Re: [PATCH 2/3] arm64: Optimize __READ_ONCE() with CONFIG_LTO=y
From: Marco Elver <elver@google.com>
Date: 2026-01-26 23:16:15
Also in:
lkml, llvm
On Mon, 26 Jan 2026 at 12:16, David Laight [off-list ref] wrote:
On Mon, 26 Jan 2026 01:25:11 +0100 Marco Elver [off-list ref] wrote:quoted
Rework arm64 LTO __READ_ONCE() to improve code generation as follows: 1. Replace the _Generic-based __unqual_scalar_typeof() with the builtin typeof_unqual(). This strips qualifiers from all types, not just integer types, which is required to be able to assign (must be non-const) to __u.__val in the non-atomic case (required for #2). One subtle point here is that non-integer types of __val could be const or volatile within the union with the old __unqual_scalar_typeof(), if the passed variable is const or volatile. This would then result in a forced load from the stack if __u.__val is volatile; in the case of const, it does look odd if the underlying storage changes, but the compiler is told said member is "const" -- it smells like UB. 2. Eliminate the atomic flag and ternary conditional expression. Move the fallback volatile load into the default case of the switch, ensuring __u is unconditionally initialized across all paths.

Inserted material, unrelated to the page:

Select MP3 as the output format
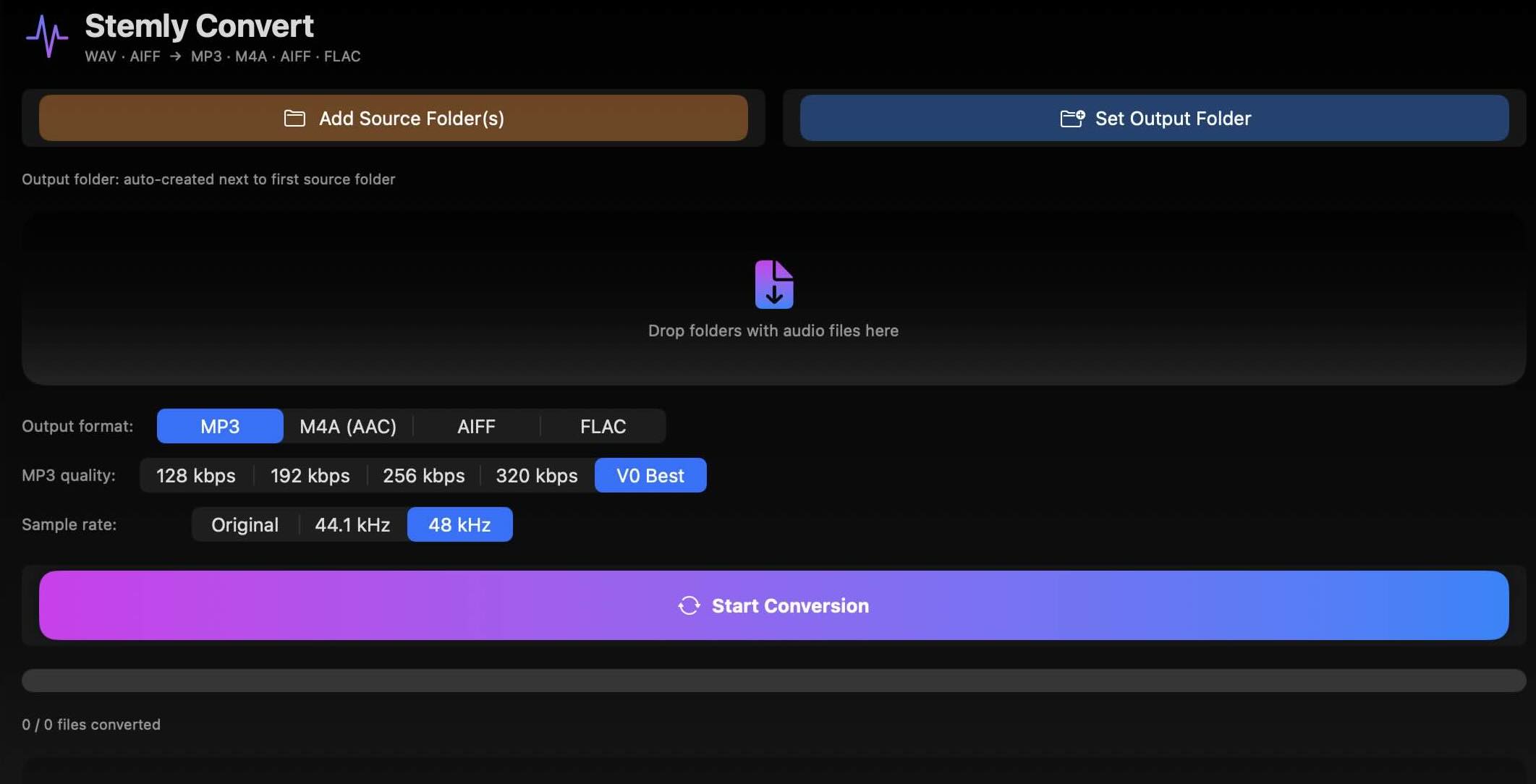This screenshot has width=1536, height=784. pyautogui.click(x=219, y=426)
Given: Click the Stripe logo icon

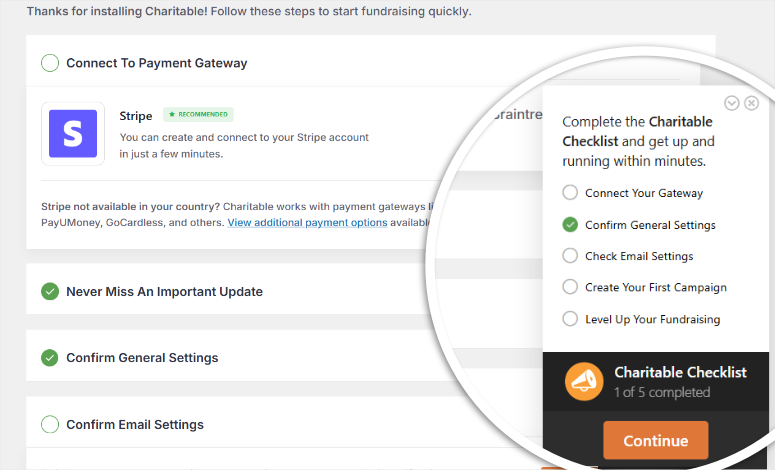Looking at the screenshot, I should point(73,133).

The statement expression now unconditionally returns __u.__val.Does it even need to be a union? I think (eg): TYPEOF_UNQUAL(*__x) __val; \ ... : "=r" (*(__u32 *)&__val) \ will have the same effect (might need an __force for sparse).

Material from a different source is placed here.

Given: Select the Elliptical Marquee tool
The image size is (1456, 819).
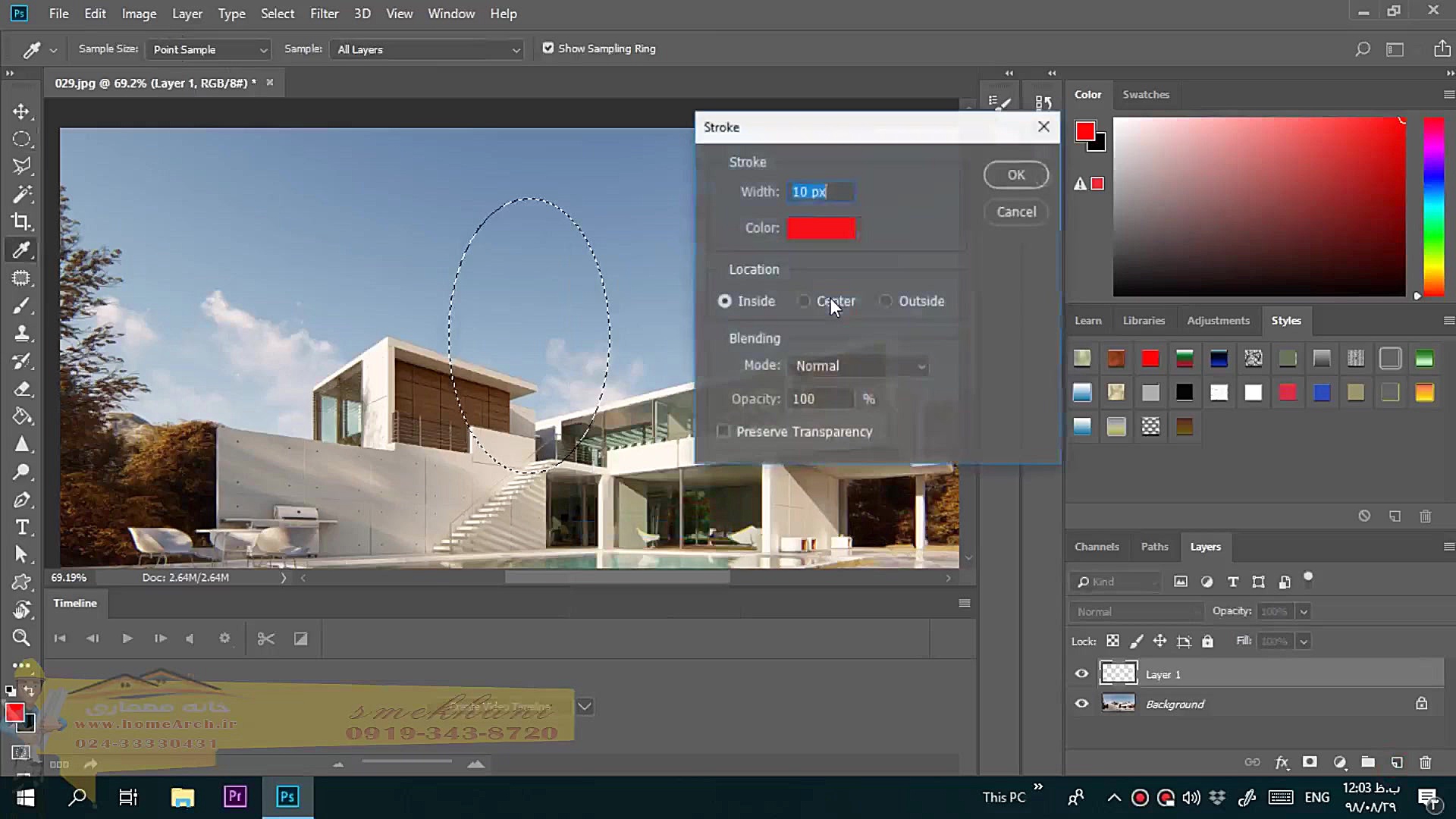Looking at the screenshot, I should [21, 140].
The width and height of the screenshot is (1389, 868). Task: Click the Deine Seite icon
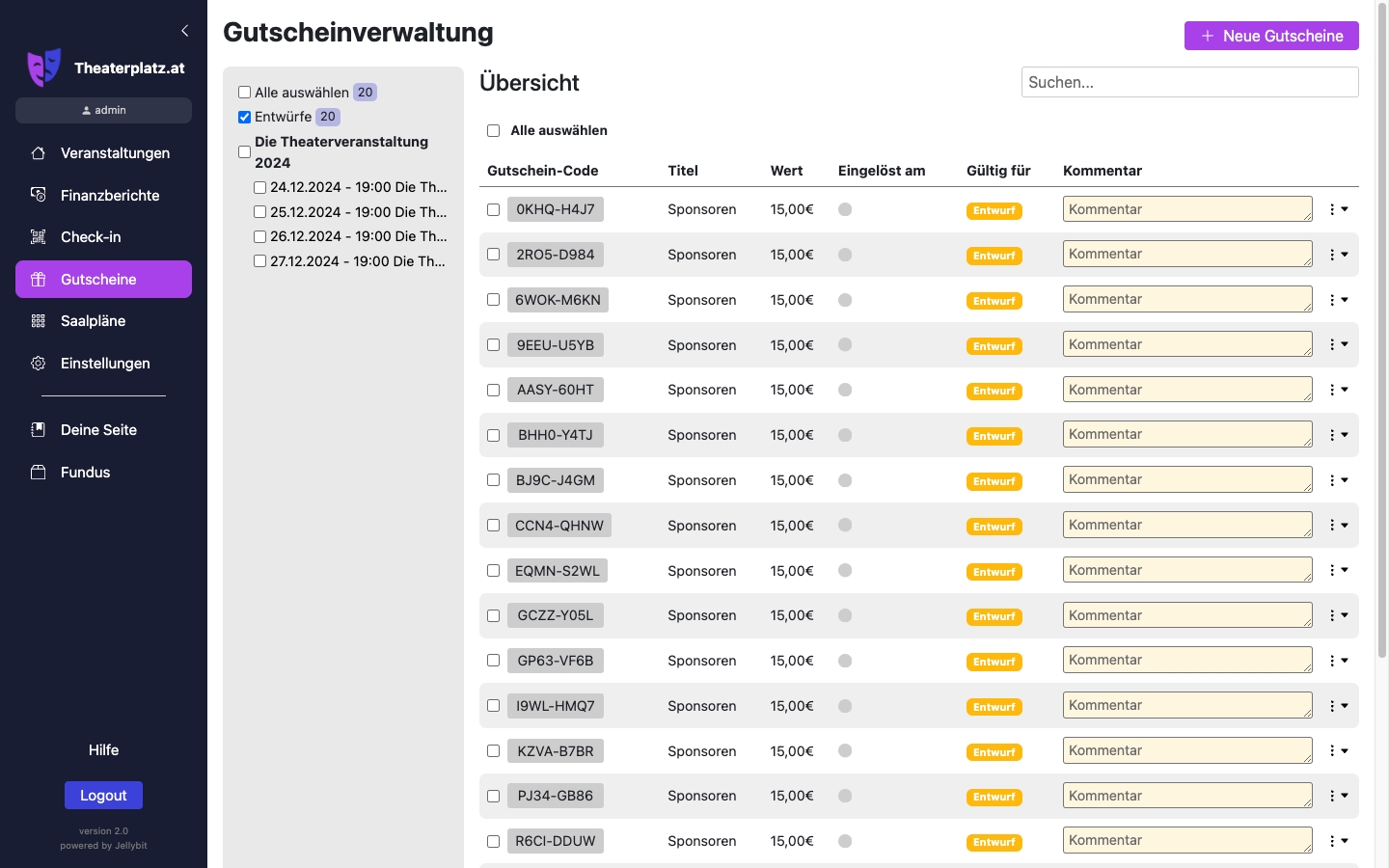click(39, 430)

Unsure, but we might be treading on UB even with -fno-strict-aliasing given all the inline asm around here.
Also is the 'default' branch even needed? READ_ONCE() rejects sizes other than 1, 2, 4 and 8. A quick search only found one oversize read - for 'struct vcpu_runstate_info' in arch/x86/kvm/xen.c Requiring that code use a different define might make sense. I also did some x86-64 build timings with compiletime_assert_rwonce_type() commented out. Expanding and compiling that check seems to add just over 1% to the build time. So anything to shrink that define is likely to be noticeable.
The compiletime_assert_rwonce_type() is for the benefit of the asm-generic variant, which is implemented like the 'default' case here by default. This here is only the arm64 override of all that with LTO.